» WORK REQUEST
Look through the records and copy each line with the string "agent" in it.

[RECORDS FOR THE EXERCISE Boundary: Start]

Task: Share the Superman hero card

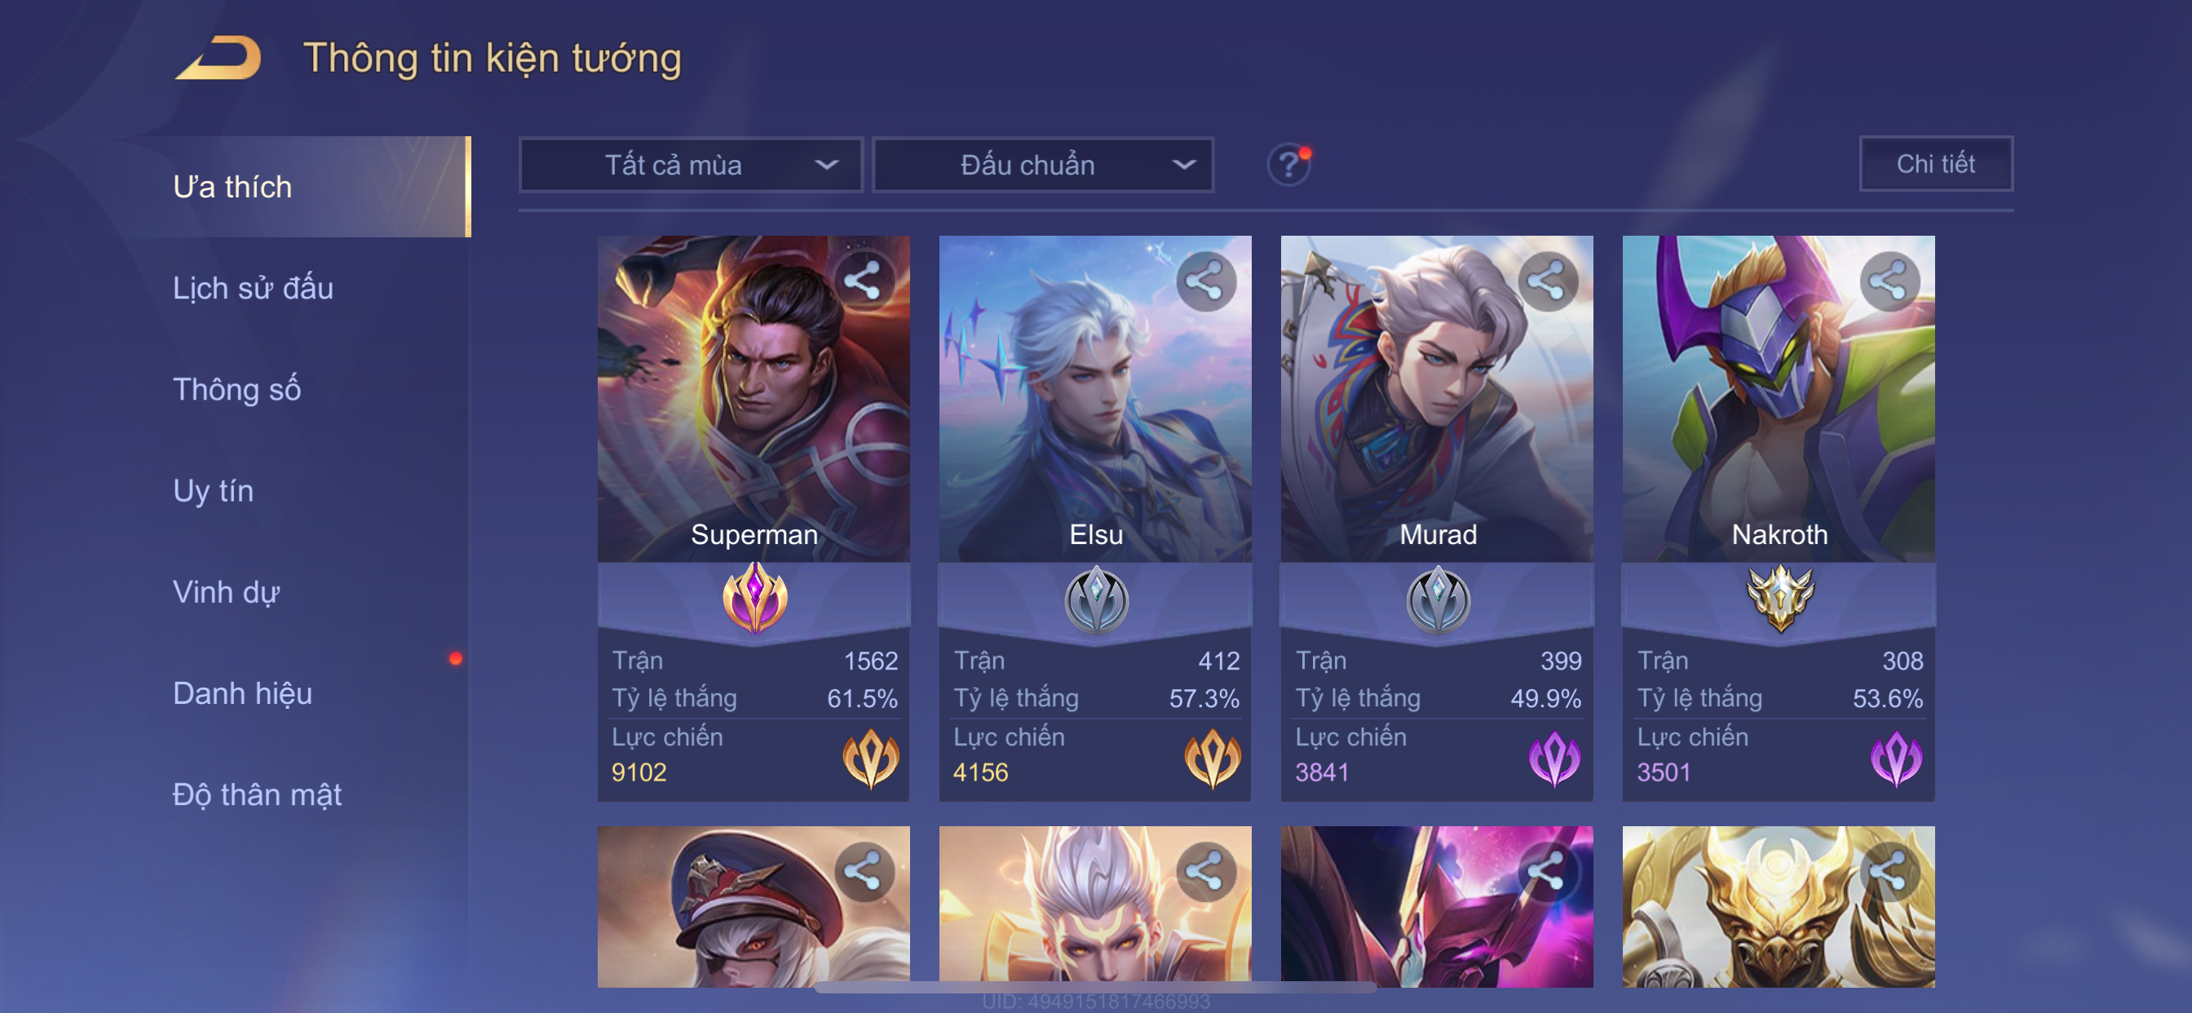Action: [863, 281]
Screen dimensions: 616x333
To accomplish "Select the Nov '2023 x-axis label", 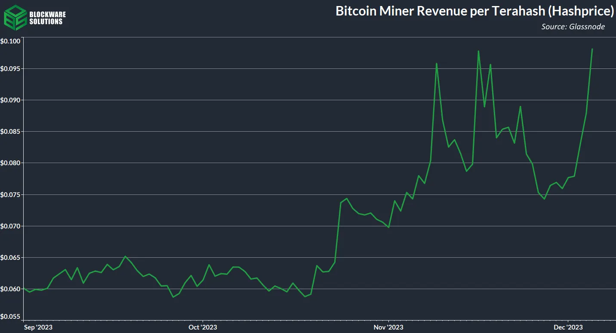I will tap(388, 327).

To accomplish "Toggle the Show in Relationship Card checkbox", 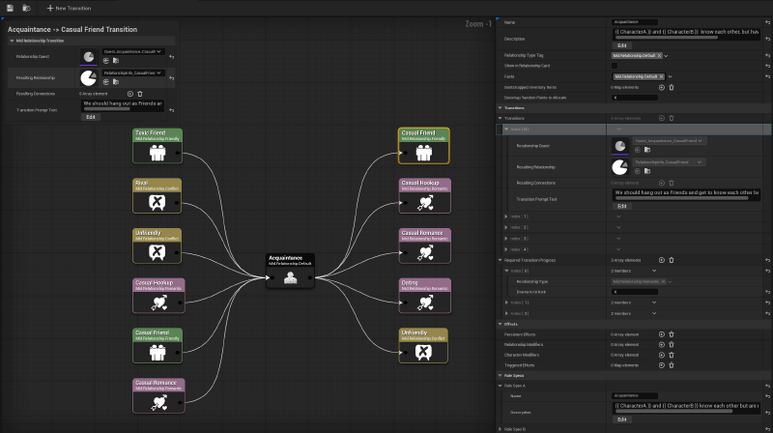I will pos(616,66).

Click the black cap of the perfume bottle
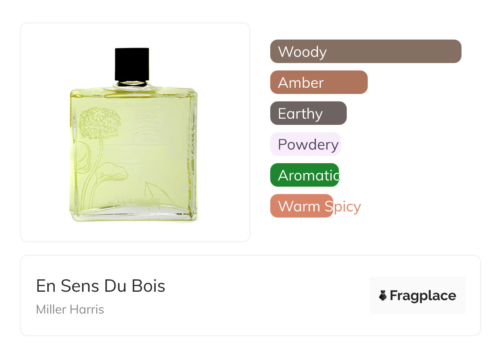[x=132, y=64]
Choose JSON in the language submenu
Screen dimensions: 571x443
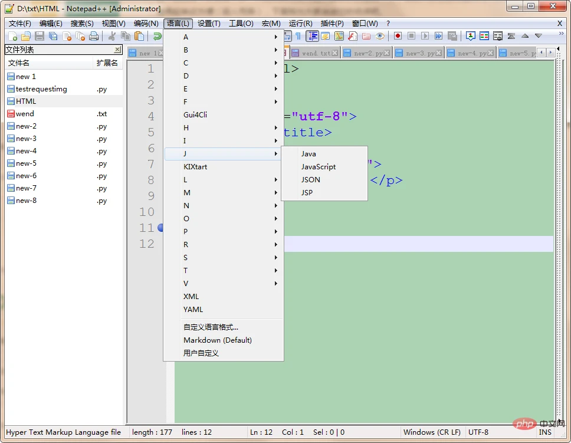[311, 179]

[RECORDS FOR THE EXERCISE Boundary: End]
[RECORDS FOR THE EXERCISE Boundary: Start]

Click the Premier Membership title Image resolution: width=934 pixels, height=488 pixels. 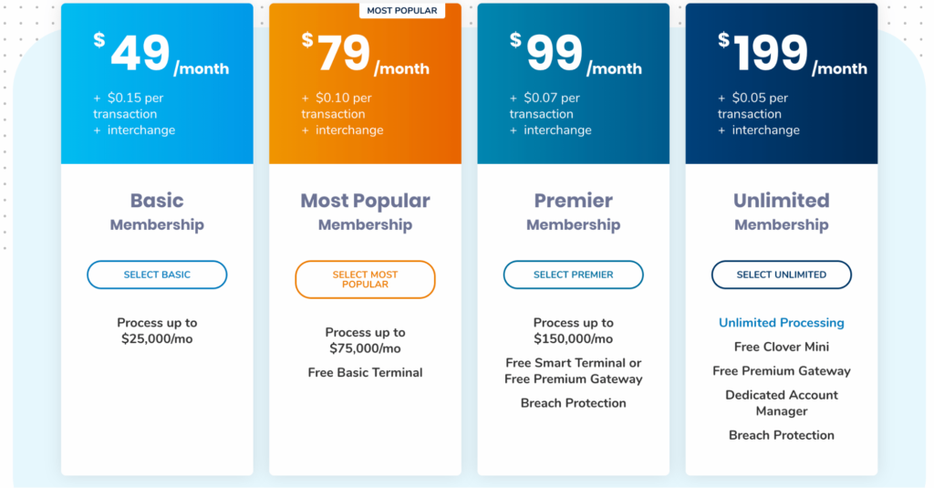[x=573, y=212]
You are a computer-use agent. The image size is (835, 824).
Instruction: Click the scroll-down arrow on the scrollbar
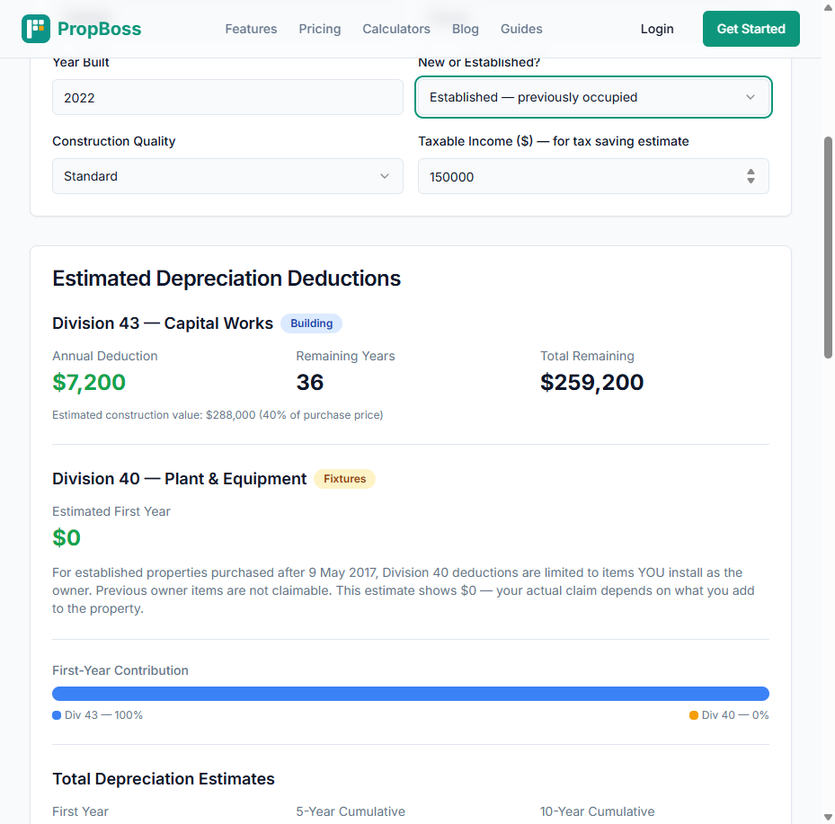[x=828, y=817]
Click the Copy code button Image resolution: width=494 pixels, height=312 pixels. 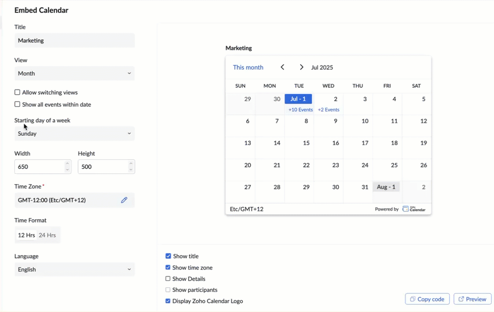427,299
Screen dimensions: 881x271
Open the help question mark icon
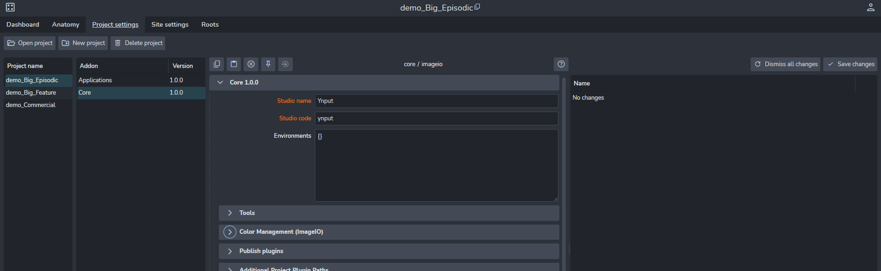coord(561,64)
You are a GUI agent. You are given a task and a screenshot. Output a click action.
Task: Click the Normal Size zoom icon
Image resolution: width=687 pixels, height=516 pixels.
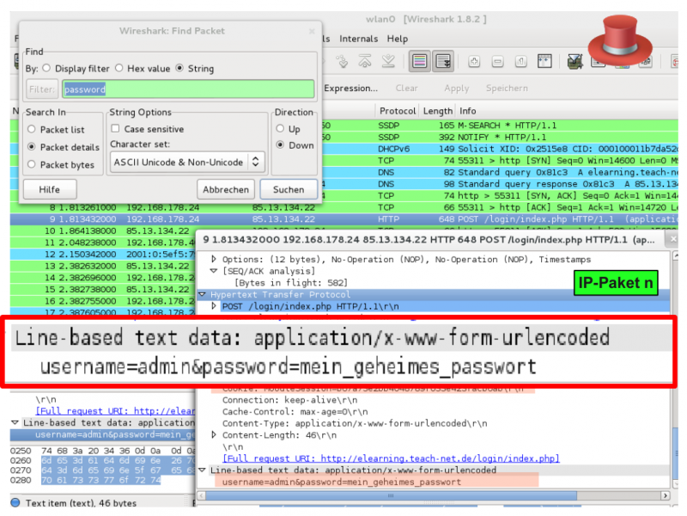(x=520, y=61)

[RECORDS FOR THE EXERCISE Boundary: End]

» SOLUTION FOR THIS PROBLEM
You are a computer-use agent. The image size is (835, 824).
You are a GUI agent. You are given a task and a screenshot. Output a click action.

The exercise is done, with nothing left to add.